Me recordaba el regocijo de esos viernes veraniegos en los que mi hermano mayor y yo nos metíamos en el asiento trasero de nuestro viejo Hudson y mi madre, con una cesta de pícnic, nos llevaba desde Bethesda (Maryland) hasta Washington D. C., donde a las cinco de la tarde recogíamos a mi padre, que bajaba deprisa las escaleras del edificio del Gobierno en el que trabajaba, cartera en mano. Hacíamos nuestro pícnic en la explanada de la Tidal Basin, el estanque que rodea el monumento a Jefferson, mientras mis padres se contaban cómo había sido el día y después, en ese estado de ánimo de fin de semana, volvíamos a casa.

Cuando veo escenas así, siento un desgarro en mi interior. Porque no soy el hombre que lleva la cartera ni la madre con la cesta de pícnic, y al mismo tiempo soy ambas cosas. La universidad está aún pensada para esos hombres y sus hogares, para esas mujeres. La mujer del coche familiar y yo estamos tratando de «resolver» el problema de conciliar trabajo y familia. Y en la situación actual, la mujer paga un precio haga lo que haga. El ama de casa lo paga porque se queda al margen de la vida social. La mujer trabajadora, porque entra en el mecanismo de la carrera profesional, que deja poco tiempo y poca energía emocional para formar una familia, porque en origen se concibió para encajar con un hombre tradicional cuya esposa criaba a sus hijos.
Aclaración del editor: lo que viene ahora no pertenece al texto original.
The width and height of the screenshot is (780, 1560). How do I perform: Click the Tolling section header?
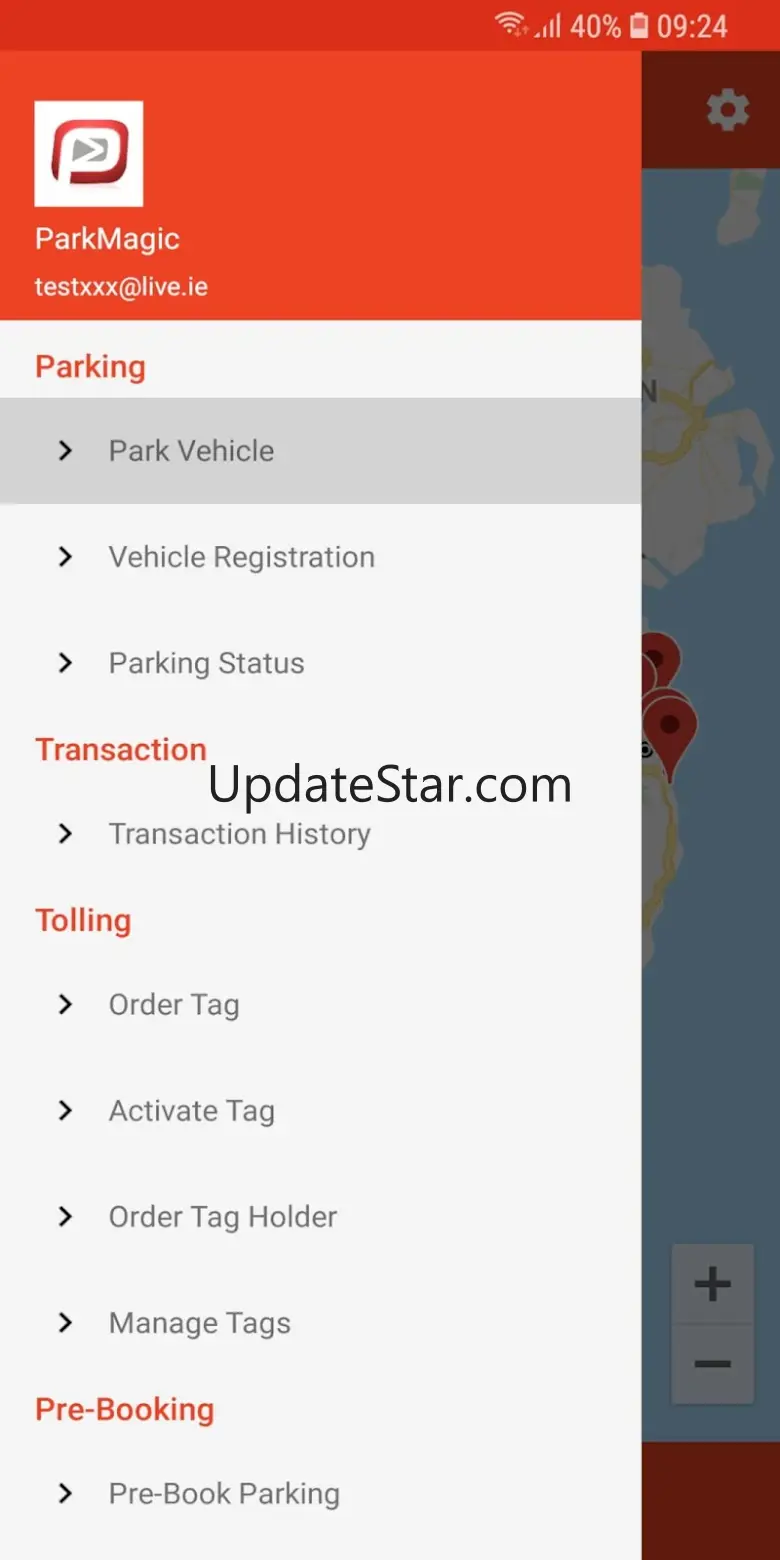83,920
«Las largas horas que dedican al trabajo son muchas veces horas de no contar cuentos, no tirar pelotas, no abrazar a los niños»

En esta organización de trabajo y familia, la familia era el organismo de bienestar de la universidad y las mujeres eran sus trabajadoras sociales. Ahora, las mujeres trabajan en esas instituciones sin que nadie les sirva a ellas de trabajador social. Como repiten una y otra vez las trabajadoras que aparecen en este estudio: «Lo que necesito en realidad es una esposa». Pero quizá lo que necesitan no es «una esposa», sino una carrera profesional transformada que se adapte a unos trabajadores que al mismo tiempo cuidan de sus familias. Ese rediseño sería una auténtica revolución, primero en casa y luego en los centros de trabajo: universidades, empresas, bancos y fábricas.

Las mujeres se han incorporado cada vez más a la fuerza laboral, pero pocas consiguen llegar a los puestos más altos. Y no porque se retraigan ellas solas en una especie de «autodiscriminación». Ni porque nos falten «modelos». Tampoco porque las empresas y otras instituciones las discriminen. No, es el sistema profesional el que inhibe a las mujeres y no mediante una desobediencia malévola a las normas apropiadas, sino con unas normas diseñadas a la medida de la mitad masculina de la población para empezar. Un motivo por el que la mitad de los abogados, médicos y empresarios no son mujeres es que los hombres no asumen por igual la crianza de los hijos ni el cuidado del hogar. Los hombres piensan y sienten dentro de unas estructuras profesionales que cuentan con que ellos no realizan esas tareas. Las largas horas que dedican al trabajo y a recuperarse del trabajo son muchas veces horas de no contar cuentos, no tirar pelotas, no abrazar a los niños.

Las mujeres que hacen una primera jornada en el trabajo y toda una segunda jornada en casa no pueden competir en las mismas condiciones que los hombres. Los años que van desde finales de la veintena hasta la mitad de la treintena, los centrales para tener hijos, son también los de mayor exigencia profesional. Al ver que las reglas del juego están pensadas para gente sin familia, algunas mujeres se desaniman. Por consiguiente, examinar el sistema de trabajo es examinar la mitad del problema. La otra mitad es lo que sucede en casa. Si no hay ninguna madre con la cesta de pícnic, ¿quién ocupa su lugar?


Este es un fragmento de ‘La doble jornada: familias trabajadoras y revolución en el hogar’ (Capitan Swing), de Arlie Hochschild y Anne Mahung.